A part of the SAFE-T Act that would have eliminated cash bail in Illinois is on hold amid a legal battle that’s gone all the way to the Illinois Supreme Court. Now, the court has scheduled arguments in the case for March.
The act was set to go into effect Jan. 1, but a downstate judge deemed its pretrial release provision unconstitutional on Dec. 28, siding with various sheriffs and prosecutors who had sued to block that part of the law. They argued the law violated separation of powers by weighing in on the judicatory process.
State Attorney General Kwame Raoul appealed that decision to the state’s Supreme Court last week.
In the meantime, that provision of the law is not in force. The Supreme Court OK’d an emergency motion to maintain cash bail across the state “to maintain consistent pretrial procedures” while the law was debated in court.
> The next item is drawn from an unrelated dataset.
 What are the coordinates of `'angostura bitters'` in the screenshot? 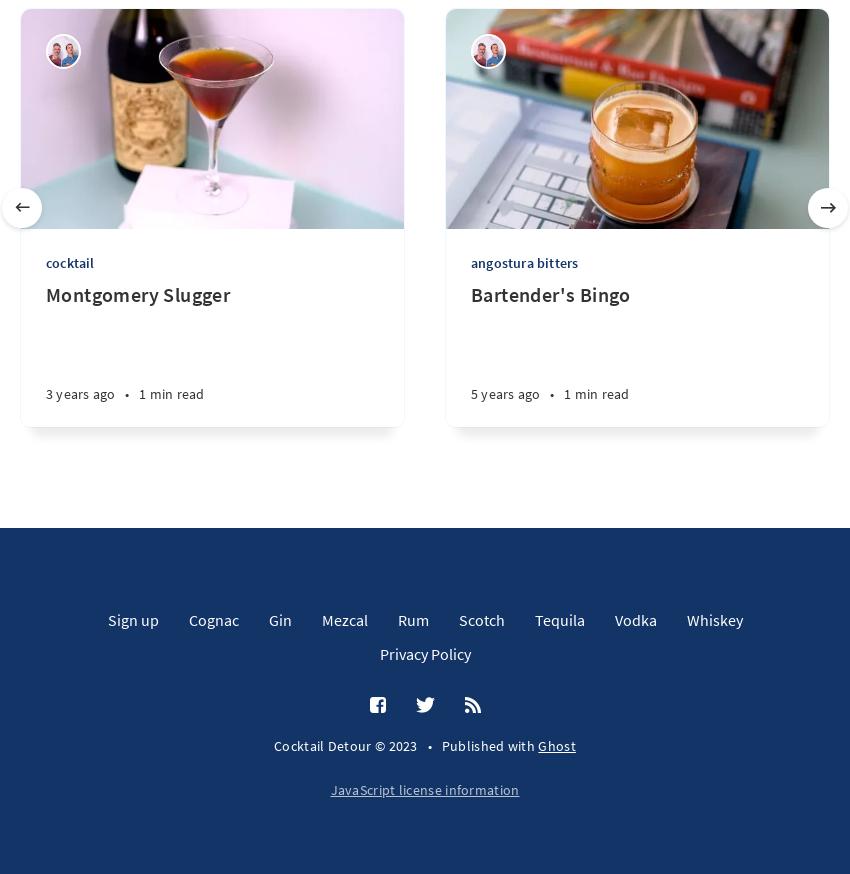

Advocates are still hopeful cash bail will ultimately end statewide, Gov. JB Pritzker said.
“There is common and comfortable belief that this is constitutional,” Pritzker said at a news conference last week. “I’m disappointed there is a delay in the implementation. …. Someone who’s wealthier shouldn’t just be able to buy their way out of jail when they commit a violent crime.”
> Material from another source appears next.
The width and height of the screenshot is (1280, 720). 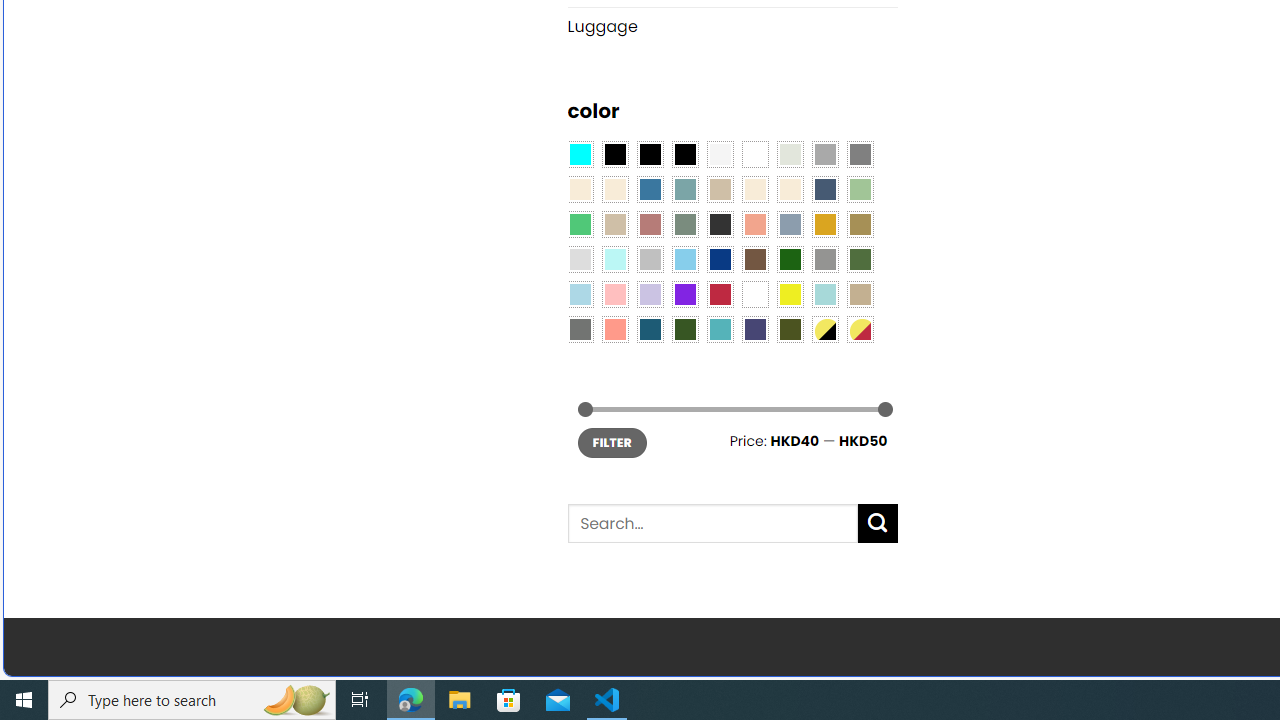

Despite widespread misinformation on social media, the SAFE-T Act does not mean jails would empty out or judges would lose their authority to detain someone who poses a danger. It removes cash bail as a standard in pretrial procedures.
Advocates for the Safe-T Act say eliminating cash bail would be more equitable for people — particularly those who are low-income or are from disproportionally policed communities — who have not been convicted of crimes but remain in prison because they can’t afford bail.
Illinois would be the first state to completely eliminate cash bail. New Jersey mostly scrapped cash bail in 2017, acknowledging its court system had long discriminated against the poor.